→ **Source material**:
- - - - -
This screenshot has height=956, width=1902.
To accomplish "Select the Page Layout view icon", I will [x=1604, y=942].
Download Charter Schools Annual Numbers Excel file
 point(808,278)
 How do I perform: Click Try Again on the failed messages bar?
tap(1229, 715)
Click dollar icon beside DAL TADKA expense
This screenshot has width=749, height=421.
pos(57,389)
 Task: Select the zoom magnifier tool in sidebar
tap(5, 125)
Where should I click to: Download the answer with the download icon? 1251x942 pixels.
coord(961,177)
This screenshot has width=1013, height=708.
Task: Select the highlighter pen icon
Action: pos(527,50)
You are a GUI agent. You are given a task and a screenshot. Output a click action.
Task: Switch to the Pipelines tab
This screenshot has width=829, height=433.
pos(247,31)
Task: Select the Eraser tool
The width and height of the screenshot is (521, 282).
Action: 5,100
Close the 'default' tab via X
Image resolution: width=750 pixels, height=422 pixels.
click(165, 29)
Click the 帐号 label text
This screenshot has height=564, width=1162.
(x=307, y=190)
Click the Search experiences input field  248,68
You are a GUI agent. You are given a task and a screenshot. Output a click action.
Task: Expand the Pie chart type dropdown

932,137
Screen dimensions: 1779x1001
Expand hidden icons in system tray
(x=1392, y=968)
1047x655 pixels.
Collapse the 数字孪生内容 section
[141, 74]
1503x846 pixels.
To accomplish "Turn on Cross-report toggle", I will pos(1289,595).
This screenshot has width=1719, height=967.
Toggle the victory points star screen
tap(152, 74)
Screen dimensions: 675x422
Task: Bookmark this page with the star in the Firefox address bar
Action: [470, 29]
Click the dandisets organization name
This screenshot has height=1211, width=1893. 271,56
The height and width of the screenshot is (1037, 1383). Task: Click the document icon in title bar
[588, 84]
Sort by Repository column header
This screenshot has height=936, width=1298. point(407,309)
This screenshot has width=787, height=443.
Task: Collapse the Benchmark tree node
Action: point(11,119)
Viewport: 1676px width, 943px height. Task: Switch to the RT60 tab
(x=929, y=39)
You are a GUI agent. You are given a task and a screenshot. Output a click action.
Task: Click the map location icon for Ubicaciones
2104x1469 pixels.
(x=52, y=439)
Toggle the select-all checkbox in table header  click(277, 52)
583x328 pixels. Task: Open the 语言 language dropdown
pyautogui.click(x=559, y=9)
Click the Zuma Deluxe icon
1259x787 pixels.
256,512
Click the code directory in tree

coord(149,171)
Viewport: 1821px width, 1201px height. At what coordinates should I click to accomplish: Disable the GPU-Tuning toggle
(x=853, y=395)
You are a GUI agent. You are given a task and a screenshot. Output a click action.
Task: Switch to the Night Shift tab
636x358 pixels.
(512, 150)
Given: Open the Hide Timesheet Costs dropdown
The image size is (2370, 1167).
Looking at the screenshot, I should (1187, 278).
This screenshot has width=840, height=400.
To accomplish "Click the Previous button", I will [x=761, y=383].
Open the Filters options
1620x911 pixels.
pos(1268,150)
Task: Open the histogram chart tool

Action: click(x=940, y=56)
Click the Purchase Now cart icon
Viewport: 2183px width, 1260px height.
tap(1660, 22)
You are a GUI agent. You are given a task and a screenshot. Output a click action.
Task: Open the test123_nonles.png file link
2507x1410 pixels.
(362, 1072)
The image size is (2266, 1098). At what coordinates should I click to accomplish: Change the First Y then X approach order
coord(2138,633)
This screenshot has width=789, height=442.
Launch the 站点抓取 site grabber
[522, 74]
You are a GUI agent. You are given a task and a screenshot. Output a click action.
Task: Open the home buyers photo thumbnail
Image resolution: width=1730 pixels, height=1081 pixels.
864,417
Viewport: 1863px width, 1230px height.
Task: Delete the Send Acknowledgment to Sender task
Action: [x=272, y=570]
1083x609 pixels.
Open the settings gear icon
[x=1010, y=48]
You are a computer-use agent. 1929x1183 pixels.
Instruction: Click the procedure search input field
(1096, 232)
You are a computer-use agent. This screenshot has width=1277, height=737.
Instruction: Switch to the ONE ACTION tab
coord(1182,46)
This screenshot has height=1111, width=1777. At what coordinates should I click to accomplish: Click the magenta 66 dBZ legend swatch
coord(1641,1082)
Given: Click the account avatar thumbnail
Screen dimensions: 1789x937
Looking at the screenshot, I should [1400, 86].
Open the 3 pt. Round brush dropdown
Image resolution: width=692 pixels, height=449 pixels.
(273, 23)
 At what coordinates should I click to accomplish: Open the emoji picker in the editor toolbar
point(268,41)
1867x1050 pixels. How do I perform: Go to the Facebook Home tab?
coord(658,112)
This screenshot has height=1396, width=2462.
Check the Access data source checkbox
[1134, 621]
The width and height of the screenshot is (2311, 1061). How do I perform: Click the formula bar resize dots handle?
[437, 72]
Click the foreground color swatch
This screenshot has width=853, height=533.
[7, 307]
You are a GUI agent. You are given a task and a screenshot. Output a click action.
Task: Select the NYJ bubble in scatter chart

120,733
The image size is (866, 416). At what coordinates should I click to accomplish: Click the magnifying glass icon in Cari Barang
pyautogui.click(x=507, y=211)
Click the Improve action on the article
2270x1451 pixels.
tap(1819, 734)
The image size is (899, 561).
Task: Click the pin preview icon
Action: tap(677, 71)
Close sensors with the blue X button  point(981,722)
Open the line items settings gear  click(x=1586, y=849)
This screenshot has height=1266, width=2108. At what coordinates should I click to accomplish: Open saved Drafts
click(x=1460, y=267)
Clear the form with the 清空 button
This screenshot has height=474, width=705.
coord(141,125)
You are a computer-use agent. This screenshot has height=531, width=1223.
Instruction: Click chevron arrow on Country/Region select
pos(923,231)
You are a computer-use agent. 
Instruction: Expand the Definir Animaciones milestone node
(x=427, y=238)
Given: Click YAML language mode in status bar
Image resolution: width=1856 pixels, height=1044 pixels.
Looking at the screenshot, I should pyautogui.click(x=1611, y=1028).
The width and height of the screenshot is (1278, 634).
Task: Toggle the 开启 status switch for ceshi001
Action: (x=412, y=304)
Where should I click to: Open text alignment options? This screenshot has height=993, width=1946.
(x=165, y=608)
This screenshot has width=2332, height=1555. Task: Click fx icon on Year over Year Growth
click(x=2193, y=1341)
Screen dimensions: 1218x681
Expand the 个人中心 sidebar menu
- - - - -
Looking at the data above, write out exactly the lines that start at the one containing "Task: Switch to the Night Shift tab" and end at the one containing "Task: Open the home buyers photo thumbnail"; include both and nothing beyond.

Task: Switch to the Night Shift tab
636x358 pixels.
(512, 150)
Given: Open the Hide Timesheet Costs dropdown
The image size is (2370, 1167).
Looking at the screenshot, I should (1187, 278).
This screenshot has width=840, height=400.
To accomplish "Click the Previous button", I will [x=761, y=383].
Open the Filters options
1620x911 pixels.
pos(1268,150)
Task: Open the histogram chart tool

Action: click(x=940, y=56)
Click the Purchase Now cart icon
Viewport: 2183px width, 1260px height.
tap(1660, 22)
You are a GUI agent. You are given a task and a screenshot. Output a click action.
Task: Open the test123_nonles.png file link
2507x1410 pixels.
(362, 1072)
The image size is (2266, 1098). At what coordinates should I click to accomplish: Change the First Y then X approach order
coord(2138,633)
This screenshot has width=789, height=442.
Launch the 站点抓取 site grabber
[522, 74]
You are a GUI agent. You are given a task and a screenshot. Output a click action.
Task: Open the home buyers photo thumbnail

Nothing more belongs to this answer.